A former Bosnian Serb general wanted on genocide charges will be transferred to UN war crimes court in The Hague on Friday, a day after he was arrested, police said.
"Zdravko Tolimir is in Sarajevo, from where he will be transferred to The Hague at 1:00 pm (1100 GMT)," Bosnian Serb police official Gojko Vasic told journalists.
Tolimir was detained by local police in the eastern Bosnian town of Bratunac on Thursday after he had crossed the border from Serbia, said Vasic. He was then handed over to authorities of the UN court.
The 58-year-old, who also faces charges of war crimes and crimes against humanity over his role during Bosnia's 1992-1995 war, had serious health problems, he added without elaborating on the nature of the illness.
Before his departure to the Netherlands, doctors were to examine Tolimir and evaluate his health condition.
Since his arrest in a joint action mounted by Bosnian Serb and Serbian police, some local media outlets have reported that he was suffering from cancer.
Tolimir was in a "such a serious health condition that he could not travel," to The Hague-based International Criminal Tribunal for the former Yugoslavia (ICTY) on Thursday, said police official Dragi Milosevic.
In a sealed indictment revealed in early 2005, Tolimir was charged by the ICTY for the Srebrenica massacre of 8,000 Muslim men and boys -- the worst atrocity in Europe since World War II.
The retired general was a close ally of the tribunal's most-wanted man, former Bosnian Serb military chief Ratko Mladic.
Meanwhile, the top international envoy to Bosnia praised the country's Serb police force for making their first ever arrest of a fugitive of the UN war crimes tribunal.
"The arrest is extremely significant," German diplomat Christian Schwarz-Schilling said in a statement.
Bosnian Serb police had previously been reluctant to mount such operations, although they have staged a series of raids in the past few months to hunt down war crimes suspects.

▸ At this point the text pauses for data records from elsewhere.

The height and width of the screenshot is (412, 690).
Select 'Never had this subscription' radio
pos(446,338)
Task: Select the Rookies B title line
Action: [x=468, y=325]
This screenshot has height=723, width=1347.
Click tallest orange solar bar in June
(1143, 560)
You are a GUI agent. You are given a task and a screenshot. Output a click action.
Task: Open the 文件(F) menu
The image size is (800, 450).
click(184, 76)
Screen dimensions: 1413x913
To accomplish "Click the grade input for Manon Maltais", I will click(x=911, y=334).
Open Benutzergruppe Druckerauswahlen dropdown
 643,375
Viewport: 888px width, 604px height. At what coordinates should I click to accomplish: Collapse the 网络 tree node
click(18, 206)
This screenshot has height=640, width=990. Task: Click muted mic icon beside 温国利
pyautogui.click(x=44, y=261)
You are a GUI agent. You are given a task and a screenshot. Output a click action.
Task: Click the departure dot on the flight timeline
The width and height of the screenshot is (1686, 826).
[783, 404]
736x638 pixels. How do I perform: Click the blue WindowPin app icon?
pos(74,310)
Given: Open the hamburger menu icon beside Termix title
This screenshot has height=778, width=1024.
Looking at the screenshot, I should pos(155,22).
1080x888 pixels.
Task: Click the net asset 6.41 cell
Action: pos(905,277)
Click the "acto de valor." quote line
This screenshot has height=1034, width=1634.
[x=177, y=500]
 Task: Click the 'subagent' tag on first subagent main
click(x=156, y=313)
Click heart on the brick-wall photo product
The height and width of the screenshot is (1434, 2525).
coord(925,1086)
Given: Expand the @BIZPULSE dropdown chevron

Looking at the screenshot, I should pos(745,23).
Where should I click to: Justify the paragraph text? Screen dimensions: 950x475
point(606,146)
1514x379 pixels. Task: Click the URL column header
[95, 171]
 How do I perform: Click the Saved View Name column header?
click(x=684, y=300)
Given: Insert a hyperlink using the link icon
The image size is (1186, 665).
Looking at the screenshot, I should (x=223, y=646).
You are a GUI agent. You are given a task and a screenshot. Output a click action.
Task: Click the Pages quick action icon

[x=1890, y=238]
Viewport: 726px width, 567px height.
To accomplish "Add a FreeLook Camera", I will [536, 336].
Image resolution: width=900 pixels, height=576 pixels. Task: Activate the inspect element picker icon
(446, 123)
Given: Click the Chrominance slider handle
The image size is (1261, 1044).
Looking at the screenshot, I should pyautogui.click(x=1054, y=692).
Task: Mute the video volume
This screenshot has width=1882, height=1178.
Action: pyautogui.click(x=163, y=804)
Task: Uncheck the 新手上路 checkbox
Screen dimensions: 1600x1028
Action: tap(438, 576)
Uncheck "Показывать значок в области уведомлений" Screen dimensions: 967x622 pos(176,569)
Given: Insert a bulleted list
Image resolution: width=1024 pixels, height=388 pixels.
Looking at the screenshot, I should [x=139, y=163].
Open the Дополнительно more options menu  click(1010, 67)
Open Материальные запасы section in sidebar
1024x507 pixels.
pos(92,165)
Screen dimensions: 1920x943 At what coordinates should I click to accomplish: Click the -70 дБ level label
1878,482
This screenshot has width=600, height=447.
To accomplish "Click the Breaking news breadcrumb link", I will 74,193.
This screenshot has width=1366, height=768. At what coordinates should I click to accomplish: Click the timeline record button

Serbs generally consider the UN court as biased.
Since its 1992-1995 war, all of the war crimes fugitives to have been apprehended in Bosnia were captured in operations carried out by the NATO-led peacekeepers stationed in the country.
"This is a very positive development," NATO spokesman James Appathurai said Friday.
"First because it demonstrates cooperation with the tribunal -- and that is the obligation of every government in the region -- and second because this is someone charged with extremely grave crimes and those charges need to be answered."
European Union foreign policy chief Javier Solana called Friday for the capture of all remaining war crimes indictees in the Balkans.
Also noting that it was the first time Bosnian Serb police had been involved in the capture of an indictee, Solana said in a statement that full cooperation with the ICTY "is an international obligation that must be met."
The capture of Tolimir means that only five of the 161 people to have been indicted by the ICTY over the conflicts that shattered the former communist Yugoslav in the 1990s remain at large.
Mladic, 64, is widely believed to be hiding in Serbia, while little is known about the whereabouts of his 61-year-old political leader, Radovan Karadzic, who is thought to move between Montenegro and Serb-controlled parts of Bosnia.
The other war crimes suspects still on the run from the Hague are: former Karadzic aide Stojan Zupljanin, 55; former Croatian Serb official Goran Hadzic, 48; and a former Serb police commander in Kosovo, Vlastimir Djordjevic, 58.
Zupljanin is believed to be hiding in Bosnia's Serb entity, Hadzic in Serbia proper, and Djordjevic in Russia.